The story of these discoveries, Robert Kirshner said at the AAAS Annual Meeting, includes luminaries both human and cosmic. Supernovae, the massive and bright star explosions that he studies, were crucial to piecing together this new understanding. But, Kirshner also talked about the people, including two of his graduate students who won the Nobel Prize, whose work gradually revealed an accelerated universe.
In his Plenary Lecture, the Harvard University astrophysicist led listeners through 13.7 billion years of cosmic evolution, and 100 years of research—and even managed to eat a modest slice of pumpkin pie along the way.
Robert Kirshner speaking about The Accelerating Universe at the AAAS Annual Meeting. Credit: Atlantic Photography Boston
More about that pie in a moment, but the scientific story starts in 1917, when “Albert Einstein thought the Milky Way was more or less equal to the universe,” Kirshner said. Einstein also thought the universe was unchanging, and his equations describing it included a repulsive force that he called the cosmological constant. The cosmological constant was Einstein’s way of explaining why the stilled universe did not collapse in on itself from the gravitational pull of all the stars and other matter it contained.
Around the same time, Harvard College Observatory astronomer Henrietta Swan Leavitt showed that the luminosity of certain “variable stars” was related to fluctuations in their brightness. The longer the period between fluctuations, the more luminous the star was. These variable stars became the first “standard candles” to light the way in exploring the size and dynamics of the universe, Kirshner noted.
Researchers already knew that stars should become increasingly dim the farther they were away from Earth. With variable stars now offering a standard measurement of brightness, astronomers could calculate exactly how far these stars might be, depending on how dim they were.
The discovery confirmed that the universe was bigger than the Milky Way, but it also revealed another surprising fact to astronomer Edwin Hubble in 1929. When he and others closely examined the wavelengths of light coming from these stars, they were able to see shifts in the wavelengths that correspond to direction and speed. The stars, Hubble concluded, were moving away from each other and the universe was expanding.
Leavitt’s variable stars are too dim to be seen at the far edges of this expanded universe, and now Type 1a supernovae, among the brightest objects in the sky, are the new standard candles. They burn “four billion times as bright as the Sun for about a month,” Kirshner said. But “they are really, really rare. There’s only about one per century in a galaxy.”
Kirshner and his graduate students Brian Schmidt and Adam Riess would have to use computers and increasingly better cameras to scour thousands of galaxies for the supernovae, but their efforts paid off. In 1998, they reported that the expansion of the universe is accelerating. Schmidt and Riess, along with Saul Perlmutter, won the 2011 Nobel Prize in Physics for the discovery.

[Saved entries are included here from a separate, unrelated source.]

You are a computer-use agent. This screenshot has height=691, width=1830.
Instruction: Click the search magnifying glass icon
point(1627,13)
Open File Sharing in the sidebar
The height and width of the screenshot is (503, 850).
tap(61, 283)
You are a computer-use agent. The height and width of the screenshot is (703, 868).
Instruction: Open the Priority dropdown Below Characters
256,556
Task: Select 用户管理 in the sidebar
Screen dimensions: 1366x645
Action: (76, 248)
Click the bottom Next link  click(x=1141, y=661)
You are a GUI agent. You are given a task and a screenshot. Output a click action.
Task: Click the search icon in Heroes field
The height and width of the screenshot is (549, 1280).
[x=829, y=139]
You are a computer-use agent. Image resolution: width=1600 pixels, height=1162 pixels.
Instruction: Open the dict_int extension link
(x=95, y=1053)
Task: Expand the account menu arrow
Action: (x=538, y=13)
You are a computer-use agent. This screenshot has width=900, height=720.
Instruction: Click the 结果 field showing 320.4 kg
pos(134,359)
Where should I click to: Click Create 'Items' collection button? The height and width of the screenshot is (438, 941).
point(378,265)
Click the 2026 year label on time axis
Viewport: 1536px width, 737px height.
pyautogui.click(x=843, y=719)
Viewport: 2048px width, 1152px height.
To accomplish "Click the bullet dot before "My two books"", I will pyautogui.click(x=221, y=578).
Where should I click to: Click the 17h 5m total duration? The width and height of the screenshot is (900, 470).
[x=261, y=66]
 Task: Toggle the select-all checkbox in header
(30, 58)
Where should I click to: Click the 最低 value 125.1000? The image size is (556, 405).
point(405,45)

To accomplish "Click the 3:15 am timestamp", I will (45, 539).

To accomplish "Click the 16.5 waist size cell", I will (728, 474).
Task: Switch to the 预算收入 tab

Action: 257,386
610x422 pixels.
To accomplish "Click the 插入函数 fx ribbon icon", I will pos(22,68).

The cosmological constant, which Einstein had disavowed when Hubble discovered that the universe was expanding, has new relevance in modern cosmology. Something has to be giving the universe its “springy quality,” Kirshner said, and it might just be Einstein’s repulsive force.
The cosmological constant could represent what astrophysicists call “dark energy.” Dark energy may make up as much as 73% of the total universe, with unseen cold dark matter making up an additional 23%. Only 4% of the universe is made up of visible matter, a fact that Kirshner illustrated by slicing and eating a sliver of pie on the AAAS stage. It may not look like much, he joked, “but it’s the tastiest component of the universe.”
What does the future of an accelerated universe hold? In four billion years, the Milky Way Galaxy is expected to collide with the neighboring Andromeda Galaxy. After that, Kirshner said, the distances between the Milky Way and all other galaxies could be so great that the Milky Way will appear as Einstein first considered it: a universe unto itself.